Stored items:
______

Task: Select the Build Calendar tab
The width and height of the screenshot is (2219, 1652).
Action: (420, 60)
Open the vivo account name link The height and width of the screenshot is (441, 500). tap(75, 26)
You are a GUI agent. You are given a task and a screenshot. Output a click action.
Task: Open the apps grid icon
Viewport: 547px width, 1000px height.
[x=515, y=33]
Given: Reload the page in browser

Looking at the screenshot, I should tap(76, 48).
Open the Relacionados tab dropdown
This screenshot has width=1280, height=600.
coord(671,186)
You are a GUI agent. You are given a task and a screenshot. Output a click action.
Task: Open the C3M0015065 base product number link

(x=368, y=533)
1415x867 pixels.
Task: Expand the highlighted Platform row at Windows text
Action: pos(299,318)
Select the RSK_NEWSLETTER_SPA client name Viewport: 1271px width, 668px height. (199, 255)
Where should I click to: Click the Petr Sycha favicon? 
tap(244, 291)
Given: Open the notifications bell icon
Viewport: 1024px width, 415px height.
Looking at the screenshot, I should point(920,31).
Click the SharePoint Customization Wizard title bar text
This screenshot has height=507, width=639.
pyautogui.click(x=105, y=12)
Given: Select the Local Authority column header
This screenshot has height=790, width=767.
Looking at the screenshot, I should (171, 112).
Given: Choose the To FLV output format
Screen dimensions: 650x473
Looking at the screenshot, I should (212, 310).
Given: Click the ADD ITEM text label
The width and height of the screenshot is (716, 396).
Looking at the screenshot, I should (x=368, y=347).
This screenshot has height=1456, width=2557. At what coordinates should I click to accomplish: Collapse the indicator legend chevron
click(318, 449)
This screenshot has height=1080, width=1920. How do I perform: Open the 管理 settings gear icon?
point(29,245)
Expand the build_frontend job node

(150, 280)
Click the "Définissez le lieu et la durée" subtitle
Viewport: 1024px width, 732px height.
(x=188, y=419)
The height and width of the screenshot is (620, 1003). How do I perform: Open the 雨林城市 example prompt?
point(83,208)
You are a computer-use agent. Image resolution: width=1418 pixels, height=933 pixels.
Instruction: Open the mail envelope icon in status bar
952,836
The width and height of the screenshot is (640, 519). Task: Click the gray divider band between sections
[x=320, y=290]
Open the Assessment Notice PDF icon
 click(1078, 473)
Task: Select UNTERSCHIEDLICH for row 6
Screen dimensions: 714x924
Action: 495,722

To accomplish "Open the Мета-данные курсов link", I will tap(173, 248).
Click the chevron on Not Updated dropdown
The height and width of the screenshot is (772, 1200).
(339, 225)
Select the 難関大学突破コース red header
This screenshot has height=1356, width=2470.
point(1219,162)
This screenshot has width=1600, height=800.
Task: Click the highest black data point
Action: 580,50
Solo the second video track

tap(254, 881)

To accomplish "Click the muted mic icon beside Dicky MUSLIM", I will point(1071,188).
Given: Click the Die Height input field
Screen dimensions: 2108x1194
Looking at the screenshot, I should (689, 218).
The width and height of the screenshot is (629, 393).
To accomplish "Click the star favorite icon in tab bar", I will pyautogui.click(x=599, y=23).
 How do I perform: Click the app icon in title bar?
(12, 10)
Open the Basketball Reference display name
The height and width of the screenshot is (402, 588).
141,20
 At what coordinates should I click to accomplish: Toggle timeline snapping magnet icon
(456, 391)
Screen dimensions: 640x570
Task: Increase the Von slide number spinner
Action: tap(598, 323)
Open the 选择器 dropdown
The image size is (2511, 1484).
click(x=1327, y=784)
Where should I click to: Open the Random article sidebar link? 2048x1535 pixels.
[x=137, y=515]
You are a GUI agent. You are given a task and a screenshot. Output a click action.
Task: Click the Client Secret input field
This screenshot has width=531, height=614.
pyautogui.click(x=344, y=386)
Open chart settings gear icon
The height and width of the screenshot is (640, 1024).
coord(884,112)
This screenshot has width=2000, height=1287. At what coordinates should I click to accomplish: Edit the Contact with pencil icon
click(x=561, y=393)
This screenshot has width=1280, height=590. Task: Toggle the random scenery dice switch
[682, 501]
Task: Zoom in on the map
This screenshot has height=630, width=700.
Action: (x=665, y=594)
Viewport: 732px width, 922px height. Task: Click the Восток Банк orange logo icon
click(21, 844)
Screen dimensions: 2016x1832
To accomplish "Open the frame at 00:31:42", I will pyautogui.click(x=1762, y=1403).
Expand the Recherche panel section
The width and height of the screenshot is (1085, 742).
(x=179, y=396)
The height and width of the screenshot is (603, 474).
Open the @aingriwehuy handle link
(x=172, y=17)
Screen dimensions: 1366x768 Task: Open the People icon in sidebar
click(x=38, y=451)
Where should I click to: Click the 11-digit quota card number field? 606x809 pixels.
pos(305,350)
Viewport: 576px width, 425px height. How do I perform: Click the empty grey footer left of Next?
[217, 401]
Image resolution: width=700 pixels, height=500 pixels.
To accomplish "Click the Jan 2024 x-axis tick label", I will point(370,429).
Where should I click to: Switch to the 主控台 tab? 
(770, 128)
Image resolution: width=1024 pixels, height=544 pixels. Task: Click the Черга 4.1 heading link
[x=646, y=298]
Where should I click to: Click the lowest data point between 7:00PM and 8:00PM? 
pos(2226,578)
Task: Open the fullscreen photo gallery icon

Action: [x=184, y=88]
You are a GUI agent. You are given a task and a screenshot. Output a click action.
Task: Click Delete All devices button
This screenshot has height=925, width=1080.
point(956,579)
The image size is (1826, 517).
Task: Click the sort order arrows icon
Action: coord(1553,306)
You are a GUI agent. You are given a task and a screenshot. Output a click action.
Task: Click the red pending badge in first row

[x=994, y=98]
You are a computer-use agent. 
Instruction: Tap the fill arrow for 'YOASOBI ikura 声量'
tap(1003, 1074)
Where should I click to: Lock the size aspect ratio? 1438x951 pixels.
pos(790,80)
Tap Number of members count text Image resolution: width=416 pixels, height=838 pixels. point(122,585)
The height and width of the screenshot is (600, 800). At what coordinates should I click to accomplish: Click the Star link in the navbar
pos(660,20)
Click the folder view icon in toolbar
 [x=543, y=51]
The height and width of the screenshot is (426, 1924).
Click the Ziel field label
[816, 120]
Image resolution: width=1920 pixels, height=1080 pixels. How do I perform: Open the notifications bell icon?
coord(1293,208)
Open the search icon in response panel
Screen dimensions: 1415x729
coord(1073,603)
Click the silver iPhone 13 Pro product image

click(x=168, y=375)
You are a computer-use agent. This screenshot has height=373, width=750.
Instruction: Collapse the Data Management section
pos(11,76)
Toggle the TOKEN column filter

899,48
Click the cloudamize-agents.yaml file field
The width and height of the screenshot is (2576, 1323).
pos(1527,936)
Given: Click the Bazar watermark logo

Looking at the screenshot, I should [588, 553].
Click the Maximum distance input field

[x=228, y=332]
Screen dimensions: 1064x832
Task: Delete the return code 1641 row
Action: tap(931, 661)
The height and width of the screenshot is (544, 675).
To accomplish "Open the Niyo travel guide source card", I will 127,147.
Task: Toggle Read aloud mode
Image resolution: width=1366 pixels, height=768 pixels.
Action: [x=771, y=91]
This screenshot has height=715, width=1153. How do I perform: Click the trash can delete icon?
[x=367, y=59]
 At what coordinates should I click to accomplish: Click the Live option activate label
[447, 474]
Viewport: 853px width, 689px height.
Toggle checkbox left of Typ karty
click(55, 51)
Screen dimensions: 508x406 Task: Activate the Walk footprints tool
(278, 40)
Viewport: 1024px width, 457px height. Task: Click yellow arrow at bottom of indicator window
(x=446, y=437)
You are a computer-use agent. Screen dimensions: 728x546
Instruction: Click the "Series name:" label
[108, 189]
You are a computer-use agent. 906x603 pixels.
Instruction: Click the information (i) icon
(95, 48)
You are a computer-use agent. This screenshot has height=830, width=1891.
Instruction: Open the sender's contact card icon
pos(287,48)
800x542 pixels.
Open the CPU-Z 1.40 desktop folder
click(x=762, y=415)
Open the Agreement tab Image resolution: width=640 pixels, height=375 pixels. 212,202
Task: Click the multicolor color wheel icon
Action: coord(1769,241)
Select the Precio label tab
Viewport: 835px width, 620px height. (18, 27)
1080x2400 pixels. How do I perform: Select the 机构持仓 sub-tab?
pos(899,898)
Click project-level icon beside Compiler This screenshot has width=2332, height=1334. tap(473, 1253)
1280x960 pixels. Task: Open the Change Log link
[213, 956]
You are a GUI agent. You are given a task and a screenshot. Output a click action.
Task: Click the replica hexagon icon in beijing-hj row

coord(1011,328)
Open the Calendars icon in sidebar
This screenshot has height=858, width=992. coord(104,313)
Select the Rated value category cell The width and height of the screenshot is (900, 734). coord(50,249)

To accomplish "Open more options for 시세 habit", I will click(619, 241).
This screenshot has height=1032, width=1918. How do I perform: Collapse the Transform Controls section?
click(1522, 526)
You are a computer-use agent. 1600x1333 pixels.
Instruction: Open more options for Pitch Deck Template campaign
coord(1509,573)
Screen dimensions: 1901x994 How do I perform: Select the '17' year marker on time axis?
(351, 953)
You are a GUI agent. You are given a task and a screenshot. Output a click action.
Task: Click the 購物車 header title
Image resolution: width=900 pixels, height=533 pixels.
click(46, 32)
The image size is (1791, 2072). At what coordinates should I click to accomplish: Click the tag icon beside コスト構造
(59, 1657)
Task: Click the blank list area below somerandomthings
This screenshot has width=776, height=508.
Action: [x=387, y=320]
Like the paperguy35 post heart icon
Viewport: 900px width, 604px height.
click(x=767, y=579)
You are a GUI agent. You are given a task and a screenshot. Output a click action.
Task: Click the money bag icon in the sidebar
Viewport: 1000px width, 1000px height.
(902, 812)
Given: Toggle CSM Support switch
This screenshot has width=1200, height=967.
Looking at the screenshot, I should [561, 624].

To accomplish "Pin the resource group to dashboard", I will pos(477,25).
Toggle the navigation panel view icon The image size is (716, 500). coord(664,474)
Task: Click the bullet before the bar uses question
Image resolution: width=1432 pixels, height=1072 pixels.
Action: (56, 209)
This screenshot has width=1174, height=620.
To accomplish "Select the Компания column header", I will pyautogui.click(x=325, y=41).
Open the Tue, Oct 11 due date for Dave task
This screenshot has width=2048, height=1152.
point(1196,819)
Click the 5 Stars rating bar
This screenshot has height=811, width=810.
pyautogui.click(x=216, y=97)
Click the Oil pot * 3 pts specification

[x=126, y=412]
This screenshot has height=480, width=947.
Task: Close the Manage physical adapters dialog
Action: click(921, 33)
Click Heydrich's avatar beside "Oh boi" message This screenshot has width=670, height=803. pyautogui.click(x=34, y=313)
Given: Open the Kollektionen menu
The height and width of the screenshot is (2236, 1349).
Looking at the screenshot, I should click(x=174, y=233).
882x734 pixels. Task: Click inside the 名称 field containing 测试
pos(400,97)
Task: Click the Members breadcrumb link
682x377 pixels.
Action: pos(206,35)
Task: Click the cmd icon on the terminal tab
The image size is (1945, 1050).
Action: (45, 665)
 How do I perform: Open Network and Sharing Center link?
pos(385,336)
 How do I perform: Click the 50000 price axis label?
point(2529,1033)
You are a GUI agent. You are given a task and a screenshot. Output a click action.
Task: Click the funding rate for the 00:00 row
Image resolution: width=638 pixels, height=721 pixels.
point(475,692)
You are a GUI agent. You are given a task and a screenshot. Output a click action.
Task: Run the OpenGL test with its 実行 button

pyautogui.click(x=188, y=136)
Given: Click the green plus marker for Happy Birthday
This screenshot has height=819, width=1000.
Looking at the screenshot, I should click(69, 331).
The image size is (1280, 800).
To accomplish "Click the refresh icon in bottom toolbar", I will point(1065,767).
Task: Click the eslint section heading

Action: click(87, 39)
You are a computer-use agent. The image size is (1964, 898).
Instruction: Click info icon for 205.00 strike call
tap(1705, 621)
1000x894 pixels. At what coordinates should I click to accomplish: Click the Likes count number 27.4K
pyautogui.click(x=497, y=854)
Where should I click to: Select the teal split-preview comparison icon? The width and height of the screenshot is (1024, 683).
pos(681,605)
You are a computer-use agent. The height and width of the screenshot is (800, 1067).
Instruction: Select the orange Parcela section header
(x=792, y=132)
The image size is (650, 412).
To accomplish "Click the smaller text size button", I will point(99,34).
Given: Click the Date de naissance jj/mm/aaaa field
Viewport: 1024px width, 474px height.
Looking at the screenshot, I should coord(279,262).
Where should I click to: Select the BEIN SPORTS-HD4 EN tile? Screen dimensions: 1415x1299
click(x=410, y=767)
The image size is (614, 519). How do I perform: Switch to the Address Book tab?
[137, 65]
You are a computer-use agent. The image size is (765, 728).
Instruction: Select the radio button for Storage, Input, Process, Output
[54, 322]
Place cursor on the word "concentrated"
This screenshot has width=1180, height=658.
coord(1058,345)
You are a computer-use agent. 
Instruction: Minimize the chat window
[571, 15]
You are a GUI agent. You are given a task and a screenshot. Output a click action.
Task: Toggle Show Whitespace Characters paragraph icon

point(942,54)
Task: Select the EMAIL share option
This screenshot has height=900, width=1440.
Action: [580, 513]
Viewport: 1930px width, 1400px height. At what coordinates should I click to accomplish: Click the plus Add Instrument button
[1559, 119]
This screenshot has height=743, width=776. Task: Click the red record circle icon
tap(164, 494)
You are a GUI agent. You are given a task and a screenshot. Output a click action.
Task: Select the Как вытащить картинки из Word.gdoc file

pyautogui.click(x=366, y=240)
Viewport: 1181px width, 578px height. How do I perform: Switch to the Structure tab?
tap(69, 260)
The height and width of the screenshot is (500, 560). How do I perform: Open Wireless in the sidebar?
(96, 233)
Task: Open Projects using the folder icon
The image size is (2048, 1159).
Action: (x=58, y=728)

______

Copy the records from the start through the line that contains "coord(671,186)", changing "Calendar" to "Schedule" and keeping everything else the same.

(THE SOLUTION)
Task: Select the Build Schedule tab
The width and height of the screenshot is (2219, 1652).
Action: (420, 60)
Open the vivo account name link The height and width of the screenshot is (441, 500). tap(75, 26)
You are a GUI agent. You are given a task and a screenshot. Output a click action.
Task: Open the apps grid icon
Viewport: 547px width, 1000px height.
[x=515, y=33]
Given: Reload the page in browser

Looking at the screenshot, I should tap(76, 48).
Open the Relacionados tab dropdown
This screenshot has width=1280, height=600.
coord(671,186)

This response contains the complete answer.